Material provided section start
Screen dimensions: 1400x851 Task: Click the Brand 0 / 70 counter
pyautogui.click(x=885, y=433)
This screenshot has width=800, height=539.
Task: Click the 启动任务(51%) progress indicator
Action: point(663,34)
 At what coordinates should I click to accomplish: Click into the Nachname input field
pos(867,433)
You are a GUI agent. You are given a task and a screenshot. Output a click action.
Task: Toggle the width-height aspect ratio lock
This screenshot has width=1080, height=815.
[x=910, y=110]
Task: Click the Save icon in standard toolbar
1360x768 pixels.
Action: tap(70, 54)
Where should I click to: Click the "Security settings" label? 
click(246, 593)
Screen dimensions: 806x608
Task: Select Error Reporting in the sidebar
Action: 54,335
Material provided section end
Instructions to follow: Look above for the line containing "This screenshot has width=1080, height=815.". Return it and each line after it exactly, through the last line, and nothing more.

Exercise solution:
This screenshot has width=1080, height=815.
[x=910, y=110]
Task: Click the Save icon in standard toolbar
1360x768 pixels.
Action: tap(70, 54)
Where should I click to: Click the "Security settings" label? 
click(246, 593)
Screen dimensions: 806x608
Task: Select Error Reporting in the sidebar
Action: 54,335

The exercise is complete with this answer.